Robinson Crusoe Island Adventure

Robinson Crusoe Island Adventure lesson plan

Write original Island Adventures with detailed characters, setting, and plot, then construct an island environment using a paper bowl and Crayola® Markers.

  • 1.

    Read The Adventures of Robinson Crusoe and identify the characters, setting, and plot. Write your own, original Island Adventure. Describe the setting and people in your narrative.

  • 2.

    Recreate the environment to show where your story takes place. Use Crayola Markers to design waves and rocky or sandy beaches on construction paper.

  • 3.

    Turn a paper bowl upside down to make an island. Color the land with markers. Glue your island to the water and beach with Crayola School Glue.

  • 4.

    If your setting is tropical, for example, tear pieces of colorful tissue paper. Crumple and glue it around the island for foliage. Find other creative ways to depict icy or volcanic island settings.

  • 5.

    Use cardboard tubes to create a cave, or, if a tree house appears in your story, to create a tree trunk. Design the tree house-perhaps with doors, window, vines, escape hatches, and balconies. Create details with markers and glued-on pieces of construction paper. Add slides, ladders, and other details after the tree is glued to the island.

  • 6.

    To make a palm tree, accordion fold green construction paper. Use Crayola Scissors to cut a long leaf. Unfold and glue leaves to the inside of the top of the cardboard tube. Dry. Carefully spread leaves apart.
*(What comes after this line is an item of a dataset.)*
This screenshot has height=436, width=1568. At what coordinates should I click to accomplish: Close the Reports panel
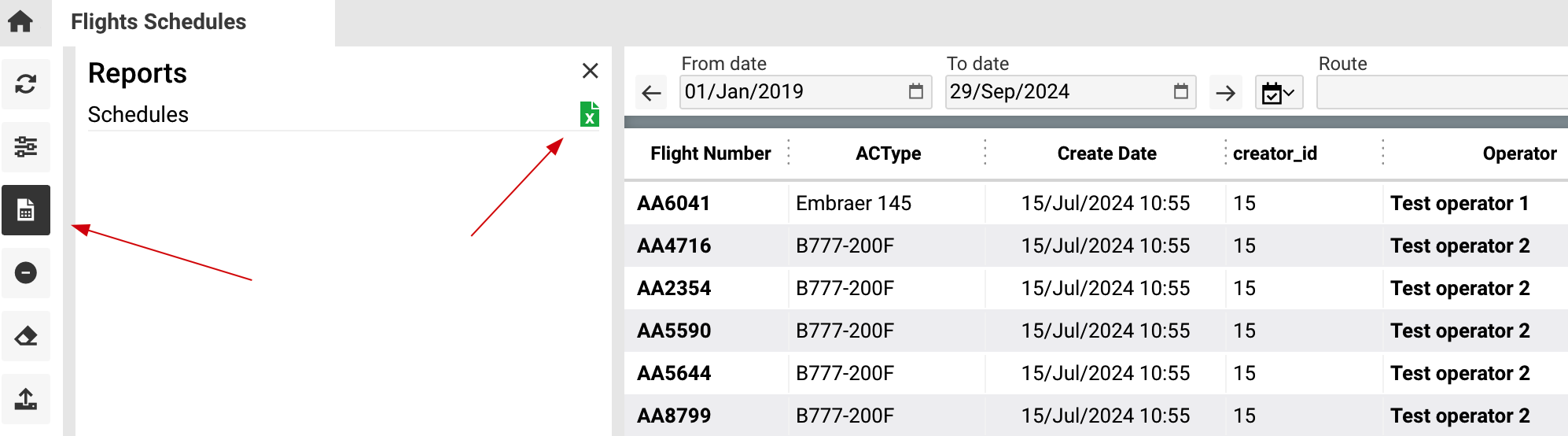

  • LA: Read with sufficient accuracy and fluency to support comprehension.
  • LA: Compare and contrast the overall structure (e.g., chronology, comparison, cause/effect, problem/solution) of events, ideas, concepts, or information in two or more texts.
  • LA: Engage effectively in a range of collaborative discussions (one-on-one, in groups, and teacher-led) with diverse partners on grade level topics and texts, building on others’ ideas and expressing their own clearly.
  • LA: Write routinely over extended time frames (time for research, reflection, and revision) and shorter time frames (a single sitting or a day or two) for a range of discipline-specific tasks, purposes, and audiences.
  • VA: Select media, techniques, an processes; analyze what makes them effective or not effective in communicating ideas; and reflect upon the effectiveness of choices.
  • VA: Intentionally take advantage of the qualities and characteristics of art media, techniques, and processes to enhance communication of experiences and ideas.


  • Organize students into small groups. As you read the Robinson Crusoe story, students plot maps and timelines of the story. Student groups use these tools in writing their original adventures.
  • Working in small groups, students select a second adventure story to experience. While reading this book, students identify the literary elements of that adventure, including a description of the main characters, identification of the setting, and outlining the plot.
  • Students exchange island adventure environments. With the new artwork, students write a short story about the habitat. Post this short story with the habitat display.